**Task requirements**
As the answer, return precisely the lines from the one containing "Select single image view mode icon" to the final line of the material below, inclusive, and omit every picture.

**Supplied records**
------------------------

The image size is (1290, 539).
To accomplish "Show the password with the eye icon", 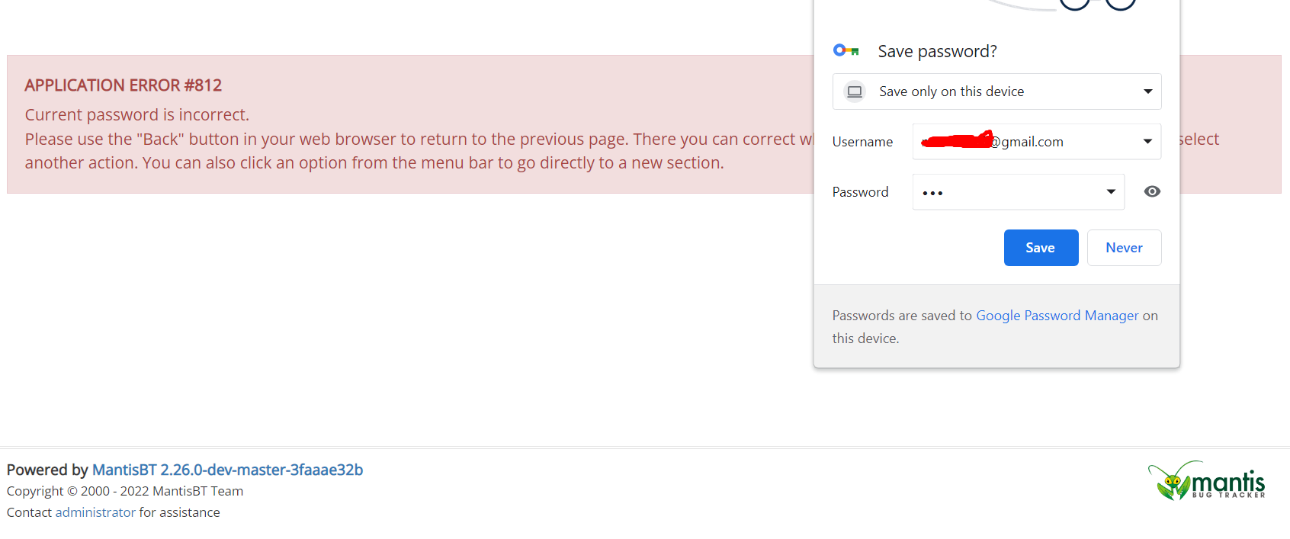I will point(1152,191).

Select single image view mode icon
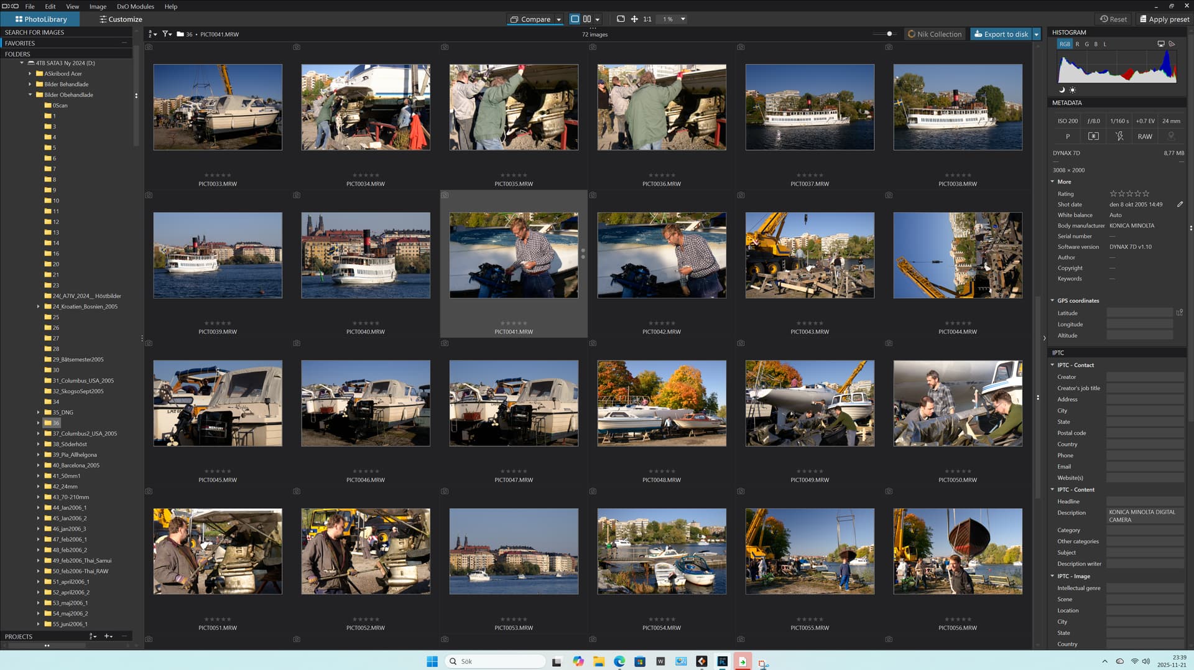click(575, 19)
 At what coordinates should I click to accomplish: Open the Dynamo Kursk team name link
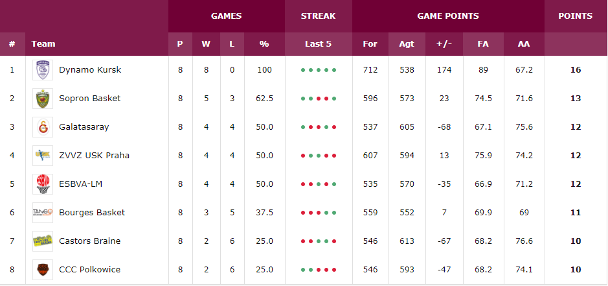90,70
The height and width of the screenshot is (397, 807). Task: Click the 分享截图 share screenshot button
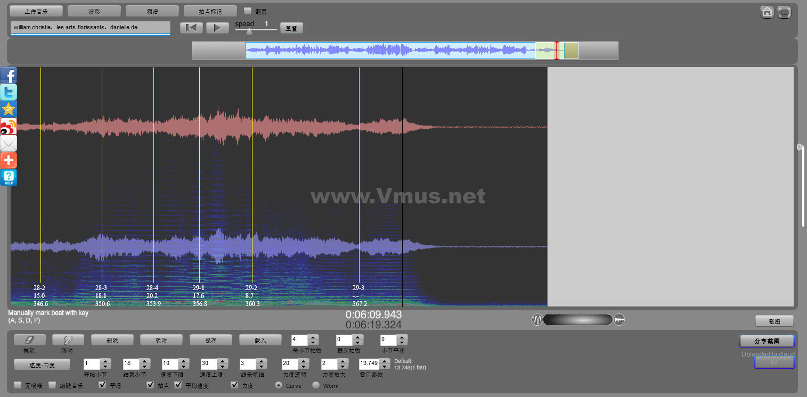[x=767, y=341]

------------------------

**Your solution**
Select single image view mode icon
click(575, 19)
 At what coordinates should I click to accomplish: Open the Dynamo Kursk team name link
90,70
The height and width of the screenshot is (397, 807). Task: Click the 分享截图 share screenshot button
[x=767, y=341]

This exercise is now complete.